**Task objective:**
Swap "label" for "caption" in everything from the line containing "Task: Click the 720 x 486 resolution label" down to the line containing "Action: [x=249, y=18]", and return only those lines with nothing else altered.

**Word and element location data:**
- - -
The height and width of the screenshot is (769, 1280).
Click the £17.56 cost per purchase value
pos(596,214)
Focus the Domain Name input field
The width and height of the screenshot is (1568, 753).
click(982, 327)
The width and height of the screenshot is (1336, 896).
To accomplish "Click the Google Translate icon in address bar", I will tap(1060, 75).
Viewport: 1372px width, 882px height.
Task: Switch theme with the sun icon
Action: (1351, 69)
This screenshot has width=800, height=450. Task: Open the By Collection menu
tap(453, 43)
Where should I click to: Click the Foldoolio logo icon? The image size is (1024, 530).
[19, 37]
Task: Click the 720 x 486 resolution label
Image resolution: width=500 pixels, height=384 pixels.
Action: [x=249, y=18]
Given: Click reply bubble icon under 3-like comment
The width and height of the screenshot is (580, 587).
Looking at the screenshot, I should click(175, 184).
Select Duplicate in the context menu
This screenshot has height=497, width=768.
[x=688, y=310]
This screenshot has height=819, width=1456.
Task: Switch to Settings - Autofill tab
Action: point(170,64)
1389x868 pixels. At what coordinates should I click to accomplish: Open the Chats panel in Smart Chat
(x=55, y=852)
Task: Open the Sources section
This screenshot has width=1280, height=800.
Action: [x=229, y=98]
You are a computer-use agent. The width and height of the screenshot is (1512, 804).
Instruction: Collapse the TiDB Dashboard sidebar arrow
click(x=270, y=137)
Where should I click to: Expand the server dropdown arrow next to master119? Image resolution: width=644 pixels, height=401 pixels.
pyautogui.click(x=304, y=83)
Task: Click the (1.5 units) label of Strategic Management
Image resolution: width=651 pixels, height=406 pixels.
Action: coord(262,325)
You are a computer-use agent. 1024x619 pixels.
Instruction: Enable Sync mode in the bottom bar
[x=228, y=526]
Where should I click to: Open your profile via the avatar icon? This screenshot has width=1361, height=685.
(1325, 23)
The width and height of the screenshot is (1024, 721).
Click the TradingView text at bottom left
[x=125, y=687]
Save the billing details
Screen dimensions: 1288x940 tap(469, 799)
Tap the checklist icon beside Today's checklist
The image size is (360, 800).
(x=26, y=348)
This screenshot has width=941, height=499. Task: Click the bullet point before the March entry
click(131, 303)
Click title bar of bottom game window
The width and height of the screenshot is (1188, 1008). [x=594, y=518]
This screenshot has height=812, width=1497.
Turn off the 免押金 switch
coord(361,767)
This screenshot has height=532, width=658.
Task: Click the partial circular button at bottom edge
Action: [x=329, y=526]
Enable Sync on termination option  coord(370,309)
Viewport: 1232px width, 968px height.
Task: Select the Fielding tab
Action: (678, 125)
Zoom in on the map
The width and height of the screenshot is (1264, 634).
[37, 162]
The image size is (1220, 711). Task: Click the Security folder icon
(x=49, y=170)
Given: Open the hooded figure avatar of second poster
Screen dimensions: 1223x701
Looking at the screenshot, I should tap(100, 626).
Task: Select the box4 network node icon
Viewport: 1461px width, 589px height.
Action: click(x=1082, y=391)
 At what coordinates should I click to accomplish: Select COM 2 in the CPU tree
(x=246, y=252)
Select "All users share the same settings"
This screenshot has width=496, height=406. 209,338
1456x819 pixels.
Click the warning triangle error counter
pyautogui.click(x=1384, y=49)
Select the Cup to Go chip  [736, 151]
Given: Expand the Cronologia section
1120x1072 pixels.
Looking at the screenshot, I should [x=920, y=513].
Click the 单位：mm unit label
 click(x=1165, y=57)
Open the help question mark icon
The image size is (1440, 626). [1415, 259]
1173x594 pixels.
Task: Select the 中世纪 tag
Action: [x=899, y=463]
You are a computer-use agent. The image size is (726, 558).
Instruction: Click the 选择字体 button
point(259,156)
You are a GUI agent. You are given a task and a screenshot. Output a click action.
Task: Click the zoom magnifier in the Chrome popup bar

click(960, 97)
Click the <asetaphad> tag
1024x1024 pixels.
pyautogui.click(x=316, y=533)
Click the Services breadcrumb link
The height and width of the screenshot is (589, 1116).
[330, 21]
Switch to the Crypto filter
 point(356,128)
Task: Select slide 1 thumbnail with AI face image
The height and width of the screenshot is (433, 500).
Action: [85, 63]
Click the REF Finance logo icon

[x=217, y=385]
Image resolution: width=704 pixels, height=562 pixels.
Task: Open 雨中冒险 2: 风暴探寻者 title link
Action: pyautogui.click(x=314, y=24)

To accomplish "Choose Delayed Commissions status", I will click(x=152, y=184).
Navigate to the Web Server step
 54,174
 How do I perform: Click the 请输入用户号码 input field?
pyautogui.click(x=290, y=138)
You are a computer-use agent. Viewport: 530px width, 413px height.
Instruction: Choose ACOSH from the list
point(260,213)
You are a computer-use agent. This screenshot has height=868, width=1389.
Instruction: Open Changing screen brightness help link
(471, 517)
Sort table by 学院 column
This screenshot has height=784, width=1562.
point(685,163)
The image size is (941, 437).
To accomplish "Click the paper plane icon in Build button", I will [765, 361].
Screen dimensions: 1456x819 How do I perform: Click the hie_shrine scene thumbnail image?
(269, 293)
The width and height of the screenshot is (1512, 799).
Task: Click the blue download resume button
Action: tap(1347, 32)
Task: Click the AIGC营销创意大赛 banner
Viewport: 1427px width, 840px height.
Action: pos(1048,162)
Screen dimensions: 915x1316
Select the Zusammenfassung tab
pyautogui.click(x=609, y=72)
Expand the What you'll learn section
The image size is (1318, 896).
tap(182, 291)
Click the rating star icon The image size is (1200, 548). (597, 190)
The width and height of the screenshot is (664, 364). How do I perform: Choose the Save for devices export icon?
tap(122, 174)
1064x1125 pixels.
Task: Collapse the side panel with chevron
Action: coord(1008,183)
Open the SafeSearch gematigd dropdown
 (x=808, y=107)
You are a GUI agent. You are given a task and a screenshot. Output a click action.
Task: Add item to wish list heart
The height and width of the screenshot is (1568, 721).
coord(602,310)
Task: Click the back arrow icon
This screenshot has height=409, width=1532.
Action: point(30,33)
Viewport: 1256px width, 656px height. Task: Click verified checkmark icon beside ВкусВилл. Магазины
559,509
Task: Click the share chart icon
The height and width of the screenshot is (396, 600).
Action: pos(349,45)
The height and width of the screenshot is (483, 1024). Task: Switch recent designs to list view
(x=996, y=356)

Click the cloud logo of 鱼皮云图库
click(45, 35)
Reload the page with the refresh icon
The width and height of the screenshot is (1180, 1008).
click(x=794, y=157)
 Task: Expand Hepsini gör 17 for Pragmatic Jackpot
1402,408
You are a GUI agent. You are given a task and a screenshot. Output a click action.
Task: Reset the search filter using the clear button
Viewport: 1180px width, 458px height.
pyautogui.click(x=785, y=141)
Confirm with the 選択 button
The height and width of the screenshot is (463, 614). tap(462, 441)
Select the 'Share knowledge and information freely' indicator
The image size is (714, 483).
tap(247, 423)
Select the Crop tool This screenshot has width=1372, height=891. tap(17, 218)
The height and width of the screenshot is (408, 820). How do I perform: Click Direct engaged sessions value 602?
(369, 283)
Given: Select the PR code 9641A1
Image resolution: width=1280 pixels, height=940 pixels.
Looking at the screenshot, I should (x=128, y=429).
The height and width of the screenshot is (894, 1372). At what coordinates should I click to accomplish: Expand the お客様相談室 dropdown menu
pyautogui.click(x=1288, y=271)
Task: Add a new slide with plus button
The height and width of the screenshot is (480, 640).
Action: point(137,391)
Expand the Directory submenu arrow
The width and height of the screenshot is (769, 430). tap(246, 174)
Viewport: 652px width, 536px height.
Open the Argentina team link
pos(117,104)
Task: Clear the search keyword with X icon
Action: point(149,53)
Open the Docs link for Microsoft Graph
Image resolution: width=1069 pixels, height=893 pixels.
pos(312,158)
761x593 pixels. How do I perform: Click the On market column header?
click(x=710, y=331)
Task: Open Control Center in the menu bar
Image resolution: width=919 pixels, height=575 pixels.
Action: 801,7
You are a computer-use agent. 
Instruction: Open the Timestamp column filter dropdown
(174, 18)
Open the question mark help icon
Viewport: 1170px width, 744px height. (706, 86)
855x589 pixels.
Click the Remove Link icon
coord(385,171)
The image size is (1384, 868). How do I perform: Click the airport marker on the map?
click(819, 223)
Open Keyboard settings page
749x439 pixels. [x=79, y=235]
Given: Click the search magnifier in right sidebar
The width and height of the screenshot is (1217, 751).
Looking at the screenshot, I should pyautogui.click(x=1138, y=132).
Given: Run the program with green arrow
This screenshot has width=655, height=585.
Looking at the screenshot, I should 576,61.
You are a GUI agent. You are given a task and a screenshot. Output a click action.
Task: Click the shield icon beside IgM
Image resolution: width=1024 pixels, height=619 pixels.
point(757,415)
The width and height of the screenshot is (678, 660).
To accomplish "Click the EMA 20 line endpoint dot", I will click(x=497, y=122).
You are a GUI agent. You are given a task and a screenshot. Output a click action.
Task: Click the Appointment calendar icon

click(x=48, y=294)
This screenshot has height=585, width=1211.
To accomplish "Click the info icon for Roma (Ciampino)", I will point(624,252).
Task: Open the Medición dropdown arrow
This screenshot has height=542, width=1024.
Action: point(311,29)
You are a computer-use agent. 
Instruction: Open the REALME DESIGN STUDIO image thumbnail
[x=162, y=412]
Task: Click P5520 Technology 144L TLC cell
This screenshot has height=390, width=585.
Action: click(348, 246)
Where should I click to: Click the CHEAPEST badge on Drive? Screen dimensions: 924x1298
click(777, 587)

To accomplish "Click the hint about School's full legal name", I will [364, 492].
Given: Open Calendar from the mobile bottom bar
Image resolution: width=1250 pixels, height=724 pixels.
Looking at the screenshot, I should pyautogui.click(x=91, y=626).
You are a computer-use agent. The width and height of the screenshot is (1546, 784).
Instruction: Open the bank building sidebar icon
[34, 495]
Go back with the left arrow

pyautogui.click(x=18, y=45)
- - -
**Answer to this task:**
Task: Click the 720 x 486 resolution caption
Image resolution: width=500 pixels, height=384 pixels.
Action: [x=249, y=18]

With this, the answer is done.